Problem to work on :: Set the following entries down again exactly, line by line.
----- Data extracts -----
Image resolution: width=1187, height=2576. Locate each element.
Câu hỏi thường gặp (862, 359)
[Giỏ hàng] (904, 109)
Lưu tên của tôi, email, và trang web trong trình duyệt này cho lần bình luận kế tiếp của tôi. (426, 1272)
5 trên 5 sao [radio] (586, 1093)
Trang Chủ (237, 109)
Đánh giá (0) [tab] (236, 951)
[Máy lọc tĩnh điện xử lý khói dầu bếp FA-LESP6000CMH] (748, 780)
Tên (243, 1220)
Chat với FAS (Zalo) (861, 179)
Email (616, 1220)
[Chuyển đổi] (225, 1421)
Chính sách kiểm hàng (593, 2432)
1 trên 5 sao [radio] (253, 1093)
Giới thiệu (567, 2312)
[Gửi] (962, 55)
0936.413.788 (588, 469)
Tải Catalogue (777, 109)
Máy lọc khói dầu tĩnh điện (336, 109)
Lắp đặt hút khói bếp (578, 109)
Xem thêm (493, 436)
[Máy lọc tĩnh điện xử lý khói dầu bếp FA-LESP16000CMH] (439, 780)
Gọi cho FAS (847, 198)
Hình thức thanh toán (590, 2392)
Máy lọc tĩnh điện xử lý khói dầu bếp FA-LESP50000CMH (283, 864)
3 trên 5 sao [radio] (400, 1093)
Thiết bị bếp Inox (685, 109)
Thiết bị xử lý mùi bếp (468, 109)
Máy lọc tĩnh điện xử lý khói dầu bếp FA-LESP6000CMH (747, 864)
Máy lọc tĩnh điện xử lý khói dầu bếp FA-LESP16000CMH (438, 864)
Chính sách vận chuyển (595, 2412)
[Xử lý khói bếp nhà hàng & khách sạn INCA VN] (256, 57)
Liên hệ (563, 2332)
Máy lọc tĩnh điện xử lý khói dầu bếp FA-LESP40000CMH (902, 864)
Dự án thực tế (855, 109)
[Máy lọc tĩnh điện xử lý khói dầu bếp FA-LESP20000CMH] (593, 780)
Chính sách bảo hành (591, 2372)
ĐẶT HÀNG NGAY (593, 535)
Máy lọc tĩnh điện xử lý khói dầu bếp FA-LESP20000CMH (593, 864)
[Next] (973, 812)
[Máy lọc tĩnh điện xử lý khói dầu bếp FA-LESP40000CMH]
-----
The completed task ::
Image resolution: width=1187, height=2576. Locate each element.
Câu hỏi thường gặp (862, 359)
[Giỏ hàng] (904, 109)
Lưu tên của tôi, email, và trang web trong trình duyệt này cho lần bình luận kế tiếp của tôi. (426, 1272)
5 trên 5 sao [radio] (586, 1093)
Trang Chủ (237, 109)
Đánh giá (0) [tab] (236, 951)
[Máy lọc tĩnh điện xử lý khói dầu bếp FA-LESP6000CMH] (748, 780)
Tên (243, 1220)
Chat với FAS (Zalo) (861, 179)
Email (616, 1220)
[Chuyển đổi] (225, 1421)
Chính sách kiểm hàng (593, 2432)
1 trên 5 sao [radio] (253, 1093)
Giới thiệu (567, 2312)
[Gửi] (962, 55)
0936.413.788 (588, 469)
Tải Catalogue (777, 109)
Máy lọc khói dầu tĩnh điện (336, 109)
Lắp đặt hút khói bếp (578, 109)
Xem thêm (493, 436)
[Máy lọc tĩnh điện xử lý khói dầu bếp FA-LESP16000CMH] (439, 780)
Gọi cho FAS (847, 198)
Hình thức thanh toán (590, 2392)
Máy lọc tĩnh điện xử lý khói dầu bếp FA-LESP50000CMH (283, 864)
3 trên 5 sao [radio] (400, 1093)
Thiết bị bếp Inox (685, 109)
Thiết bị xử lý mùi bếp (468, 109)
Máy lọc tĩnh điện xử lý khói dầu bếp FA-LESP6000CMH (747, 864)
Máy lọc tĩnh điện xử lý khói dầu bếp FA-LESP16000CMH (438, 864)
Chính sách vận chuyển (595, 2412)
[Xử lý khói bếp nhà hàng & khách sạn INCA VN] (256, 57)
Liên hệ (563, 2332)
Máy lọc tĩnh điện xử lý khói dầu bếp FA-LESP40000CMH (902, 864)
Dự án thực tế (855, 109)
[Máy lọc tĩnh điện xử lý khói dầu bếp FA-LESP20000CMH] (593, 780)
Chính sách bảo hành (591, 2372)
ĐẶT HÀNG NGAY (593, 535)
Máy lọc tĩnh điện xử lý khói dầu bếp FA-LESP20000CMH (593, 864)
[Next] (973, 812)
[Máy lọc tĩnh điện xử lý khói dầu bếp FA-LESP40000CMH]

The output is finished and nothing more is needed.